#### EXERCISE PROMPT:
Write out the part of the items that opens with the line containing "The image size is (676, 485)." and runs through the end of the items, swapping "image size" for "picture size" and changing nothing else. Leave the pictures out of your answer.

Pointing records for screenshots and pages:
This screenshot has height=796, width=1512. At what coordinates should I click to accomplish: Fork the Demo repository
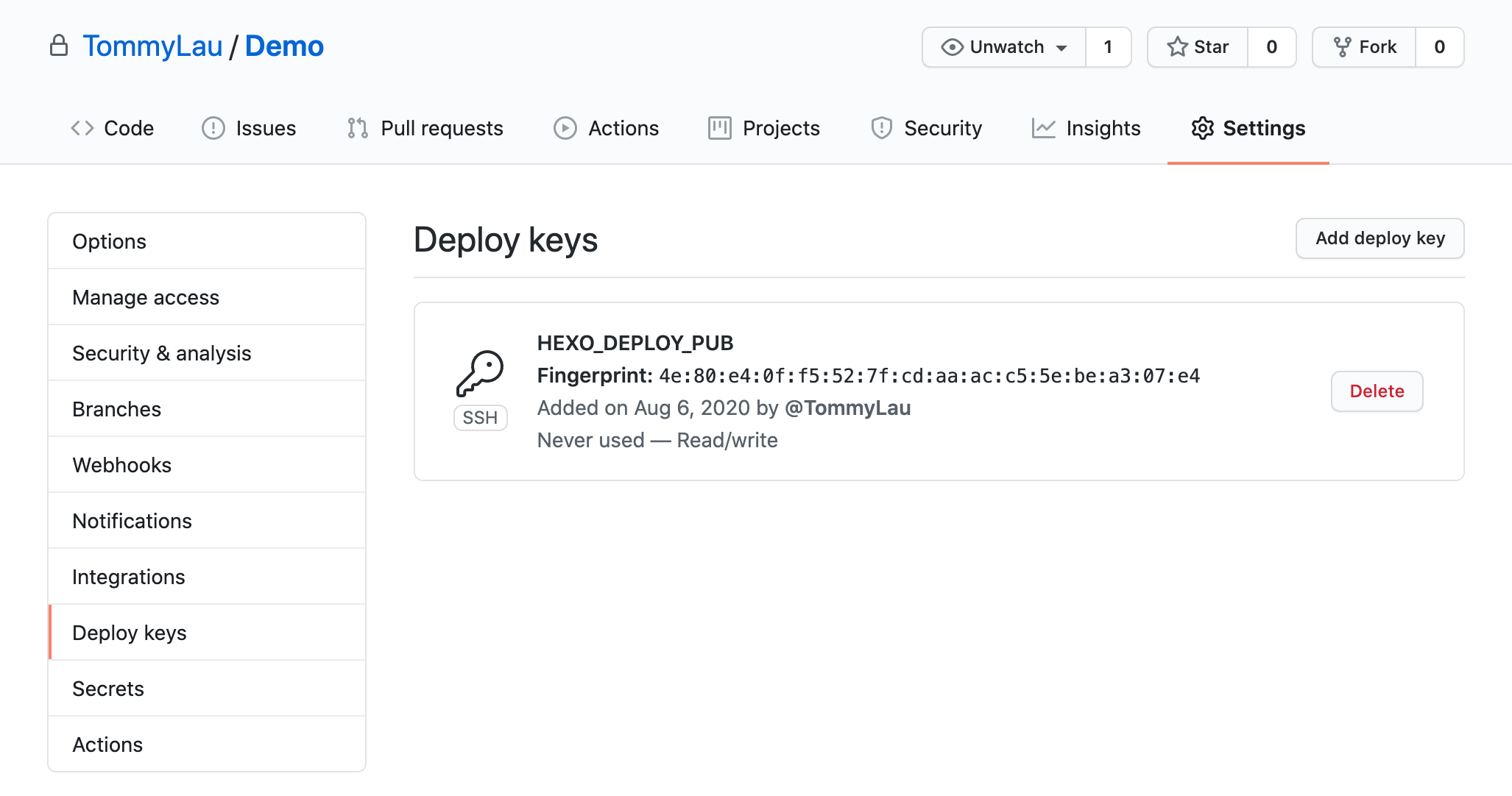pyautogui.click(x=1364, y=47)
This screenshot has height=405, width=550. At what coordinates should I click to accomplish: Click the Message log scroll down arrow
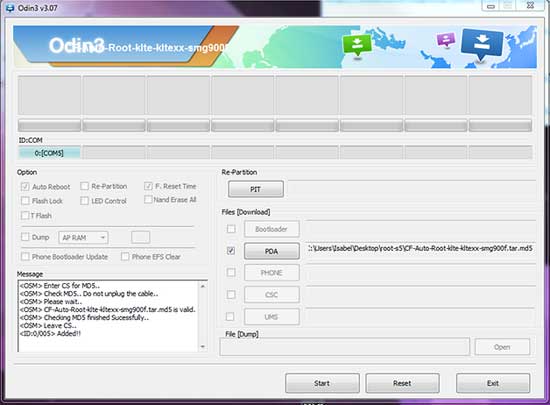[x=203, y=346]
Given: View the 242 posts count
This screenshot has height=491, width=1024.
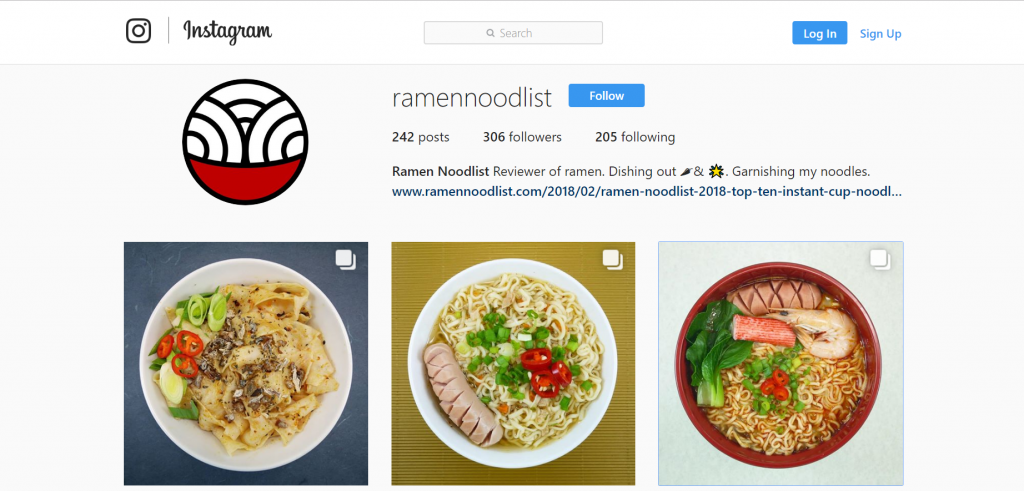Looking at the screenshot, I should pos(421,137).
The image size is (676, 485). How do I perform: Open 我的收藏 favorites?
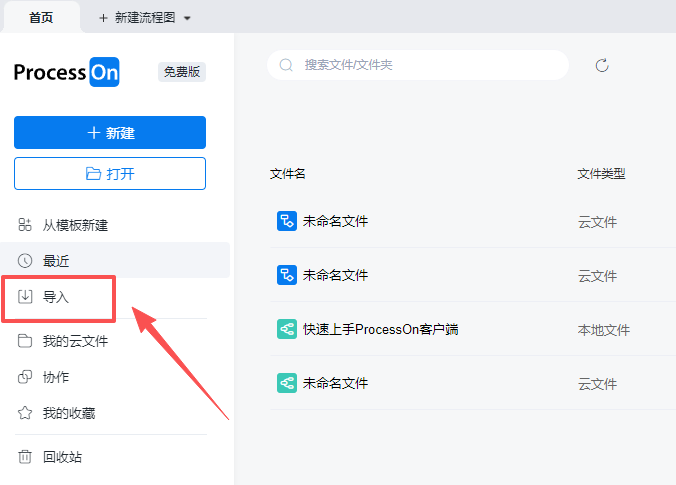pyautogui.click(x=69, y=413)
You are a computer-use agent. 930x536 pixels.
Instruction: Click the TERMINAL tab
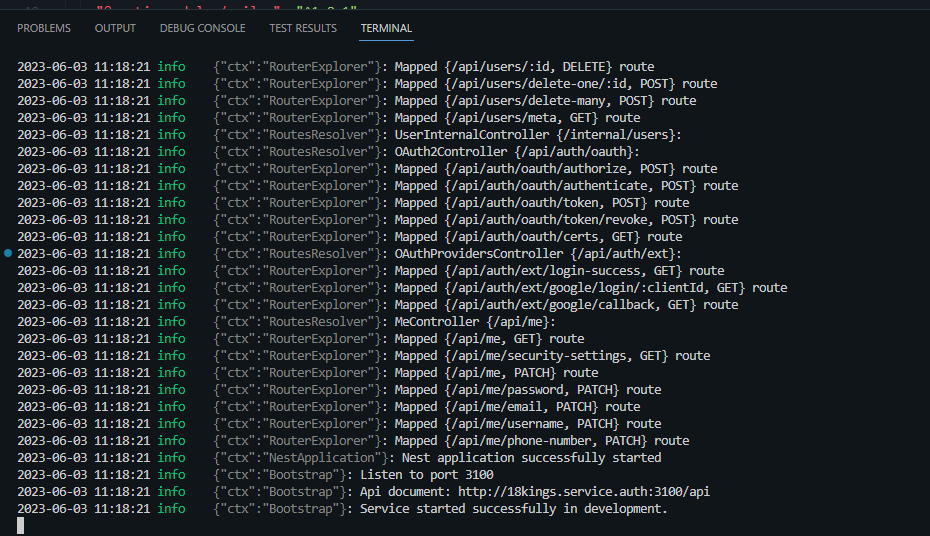click(x=386, y=28)
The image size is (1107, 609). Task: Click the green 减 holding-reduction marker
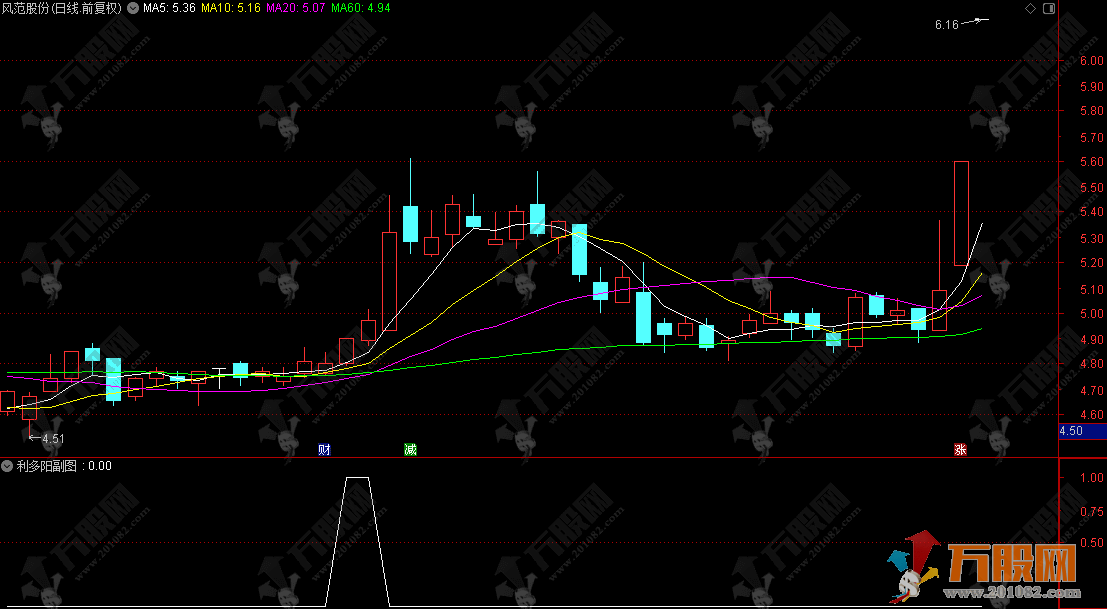pos(410,450)
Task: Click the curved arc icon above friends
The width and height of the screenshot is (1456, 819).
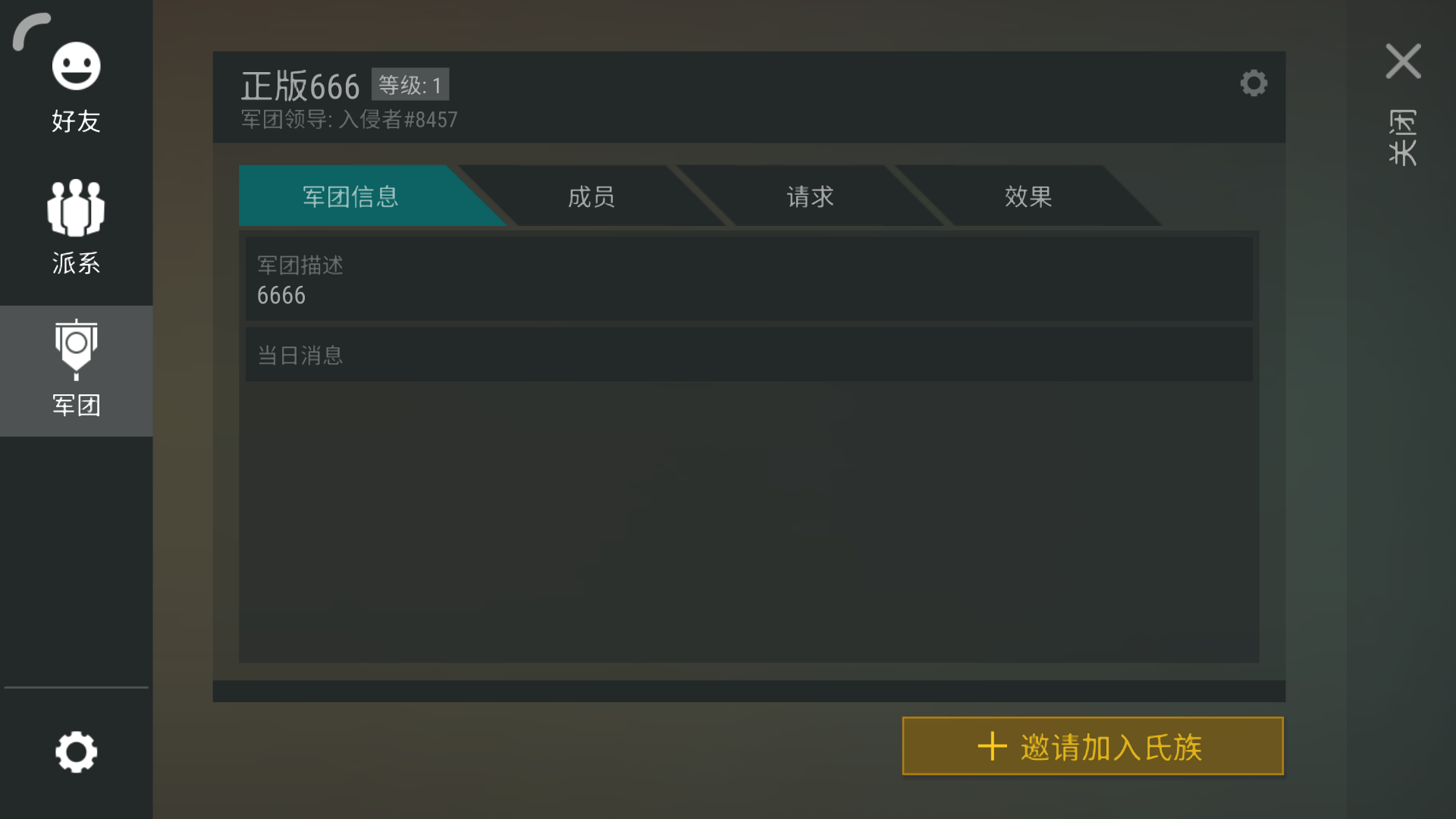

#### RESULT OF THE TASK:
The picture size is (676, 485). How do I perform: Open 我的收藏 favorites?
pyautogui.click(x=69, y=413)
You are a computer-use agent. 930x536 pixels.
Instruction: Click the TERMINAL tab
click(x=386, y=28)
The picture size is (1107, 609). Task: Click the green 减 holding-reduction marker
pos(410,450)
Task: Click the curved arc icon above friends
The width and height of the screenshot is (1456, 819).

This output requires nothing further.